Görev A:
İlaç fiyatlandırmasıyla ilgili alıntıya göre aşağıdaki soruları yanıtlayın.
(i) 23 Temmuz'da ilaç fiyatlandırmasında kullanılan avro kuruna yüzde kaç zam yapıldı?
(ii) Bu zamdan sonra kur kaç TL'ye çıktı?
(iii) İlaç avro kuru önceleri hangi ayda güncellenirdi?
Görev B: İlaç fiyatlandırmasıyla ilgili alıntıda, hastaların sürekli ilaç kullanmak zorunda olduğu hastalıkların hepsini listeleyin.
Görev C: İlaç sıkıntısını anlatan alıntıyı son cümlesinden sonra aynı konuda sürdürün.

Alıntı:
══════════
İlaç fiyatlandırmasındaki avro kurunun yıl içinde iki kez artırılması eczane raflarını ilaçla doldurmaya yetmedi. Parkinson, diyabet, kalp damar hastalıkları, astım gibi hastaların sürekli kullanmak zorunda olduğu ilaçlara ulaşmak hala zor.
23 Temmuz’da Cumhurbaşkanı Recep Tayyip Erdoğan’ın Resmi Gazete’de yayımlanan kararıyla ilaç fiyatlandırmasında kullanılan avro kuruna yüzde 30 zam gelmişti. Bununla 10,77 TL seviyesindeki kur, 14,0387 TL’ye çıktı. Ancak bu zamla bile kur, reelin ancak yarısına ulaştı.
Hastalar eczane eczane ilaç arıyor
İlaç vazgeçilemez, ertelenemez, özel bir ürün. Herhangi bir ticari ürün gibi değerlendirilmesinin sorunlarını hastalar yaşıyor.
İlaç avro kuru, önceleri yılda bir kez, şubatta güncellenirdi. Güncelleme tarihi yaklaşınca, öncesinde kısa bir süre ilaçlarda sıkıntılar çıkardı. Ancak ilaç avro kuruyla, reel kur arasındaki makas açıldıkça ilaç sıkıntısı tüm yıla yayılmaya başladı. Nitekim belirli ilaçlar piyasada bulunamıyor, depolara, dolayısıyla eczanelere ulaştırılamıyor. Özetle ilaç firmalarıyla, Sağlık Bakanlığı ve SGK ‘tepişirken’, hastalar eziliyor. Eczane eczane dolaşarak, reçetelerindeki ilaçları tamamlamaya çalışıyor.
══════════
Girdi verileri:
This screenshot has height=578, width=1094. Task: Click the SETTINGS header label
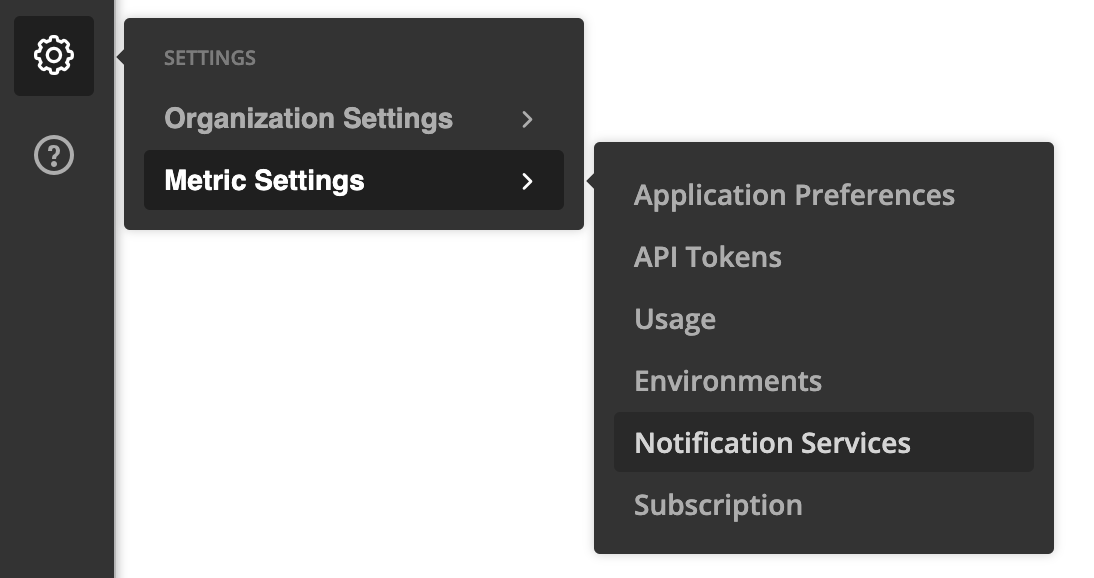[x=210, y=58]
══════════
Yanıt alanı A:
(i) Yüzde 30
(ii) 14,0387 TL
(iii) Şubat

Yanıt alanı B:
Parkinson
Diyabet
Kalp damar hastalıkları
Astım

Yanıt alanı C:
Tüm Eczacı İşverenler Sendikası Genel Başkanı Ecz. Nurten Saydan, artışın ilaç yokluğunu çözemeyeceğini söylemişti. Aradan geçen kısa zaman Saydan’ı haklı çıkardı: “Maalesef daha önce de piyasada bulunamayan bazı ilaçlarda durum değişmedi. Yani hala bulunamıyorlar. Bu durum, özellikle Parkinson, diyabet, kas gevşetici, astım ilaçları gibi kronik rahatsızlıkları olan hastaların ilaçlara ulaşmasında ciddi bir sorun oluşturuyor. İhtiyaç duydukları ilaçları bulamayan hastaların tedavi süreçlerinde ciddi aksamalar yaşanıyor.”
‘Sorun devam edecek’
Çekirdek enflasyonun yıllık artış oranının yüzde 47,33; devletin yeniden değerleme oranınınsa yüzde 122 olduğunu belirten Saydan, “Bu gerçekler göz önünde bulundurulduğunda ve mevcut iktisadi koşullarla ekonomik gerçeklik dikkate alındığında ilaç fiyatlarındaki düzenleme gerekenin altında kaldı. Fiyatlandırma gerçeklikle uyumlu değil. İlaç depolara ve eczanelerimize ulaşamıyor” dedi.
İlaçta yaşanan tedarik sorunun daha da artacağını vurgulayan Saydan, şöyle devam etti: “Güncel ilaç avro kurunun, gerçek kurun yüzde 53 altında kalması ve pandemi sonrası tedarik sorunları, maliyetlerin artmasıyla, ilaçta yaşanan tedarik sorunlarının maalesef daha da artacak. Bu durum hem hastalarımızın sağlık hizmetlerine erişimini hem de eczacılarımızın işleyişini olumsuz etkileyecek.”
Saydan, ‘ekonomik gerçeklikle uyumsuz’ ilaç fiyatlandırma sisteminin, sektörün kesintisiz faaliyetlerini sağlayabilecek bir şekilde düzenlenmesi gerektiğini anlattı: “Bu devletin ve halkın menfaatleri de gözetilerek yapılmalı.”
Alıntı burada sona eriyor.